Is Vladimir Restoin Roitfeld coming to the fair? (Fashion lovers, of course, will be hoping his mother, former French Vogue editor and style star Carine Roitfeld, will come.)
CB: Yes. It’s great to have Vladimir participate. The Dallas Art Fair will be his first fair.

How do you respond to critics, naysayers, and assorted haters who cry that too much energy is expended supporting galleries and dealers from outside North Texas?
JS: We support the arts across the board. It is important to us that the national and international contemporary art world engages with what is already happening in North Texas. Having both local and national galleries at the Dallas Art Fair is key to its growth and the growth of the arts community in Dallas.

Does Dallas need to be a stop on the international art fair tour? And how do you think it’s faring?

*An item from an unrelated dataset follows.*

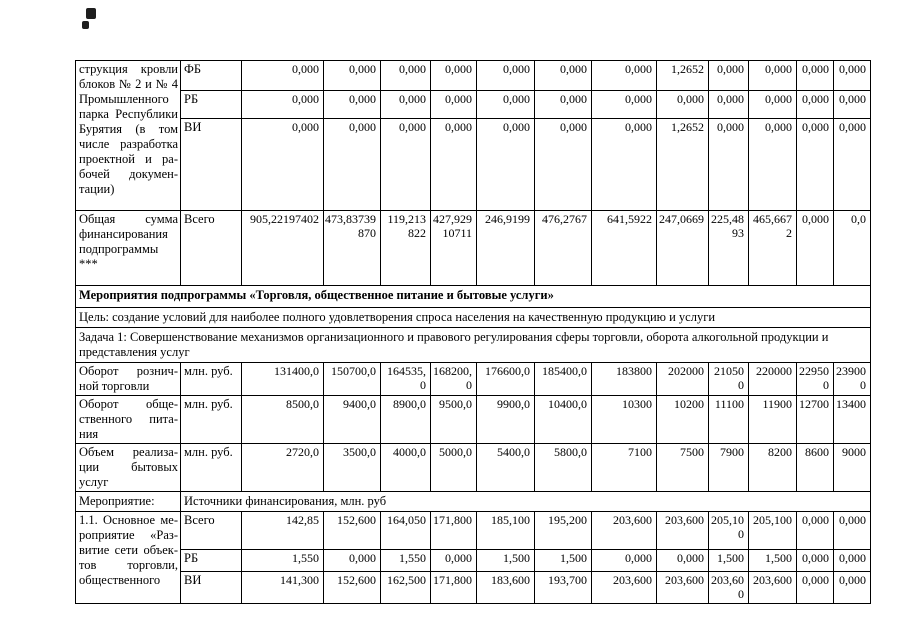 Image resolution: width=905 pixels, height=640 pixels. I want to click on value-cell: 141,300, so click(282, 588).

JS: Dallas is recognized internationally for its premier contemporary art collections, whether in the hands of private collectors or our cultural institutions. Dallas now is a cultural destination, and the Dallas Art Fair is a manifestation of this fact. We are doing very well, as evidenced by our sold-out status and the remarkable collection of gallerists participating in this year’s fair.

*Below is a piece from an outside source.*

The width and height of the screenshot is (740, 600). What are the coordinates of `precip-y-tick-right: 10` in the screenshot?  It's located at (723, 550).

Here’s your chance to sell the top-tier Dallas Art Fair Patron Pass, which includes a ticket to the opening gala and entry to a Neiman Marcus kickoff party. You have 50 words or less.

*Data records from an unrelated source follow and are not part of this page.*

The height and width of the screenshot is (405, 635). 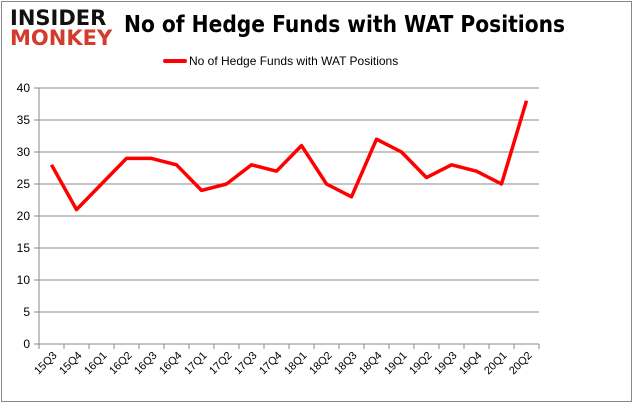 I want to click on legend: No of Hedge Funds with WAT Positions, so click(x=280, y=61).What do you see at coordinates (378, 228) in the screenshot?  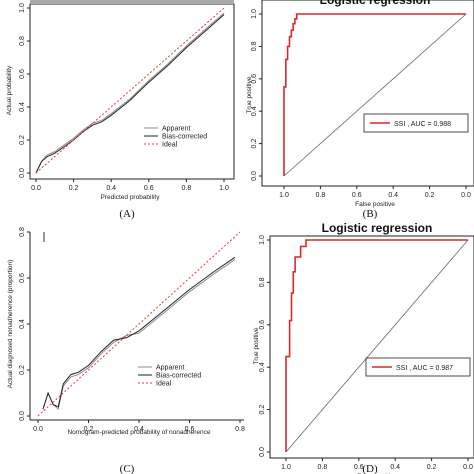 I see `chart-title-d: Logistic regression` at bounding box center [378, 228].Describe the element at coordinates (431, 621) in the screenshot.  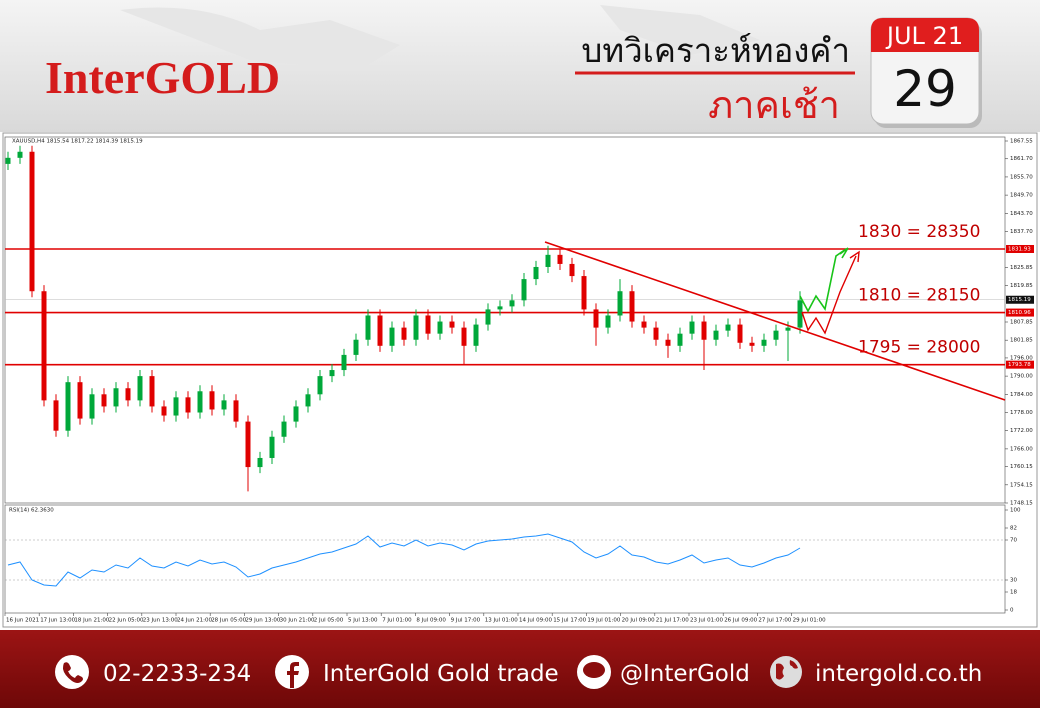
I see `x-tick-label: 8 Jul 09:00` at that location.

JS: To imitate Churchill, the Patron Pass is a ticket presenting an embarrassment of visual art riches wrapped in Dallas’ world-renowned hospitality inside internationally recognized cultural institutions (Nasher Sculpture Center, Dallas Contemporary, Goss-Michael Foundation, Power Station). At $325 per ticket, it’s the art value of the year. 

Is there a particular moment over the last three years that you’d like to share?
CB: I enjoy seeing the exhibition space transformed each year. Also, seeing world-renowned dealers like Chris D’Amelio, Michael Kohn, Hudson, and Zach Feuer exhibiting in Dallas. For me, it’s exciting that they’ve made this type of commitment to the community.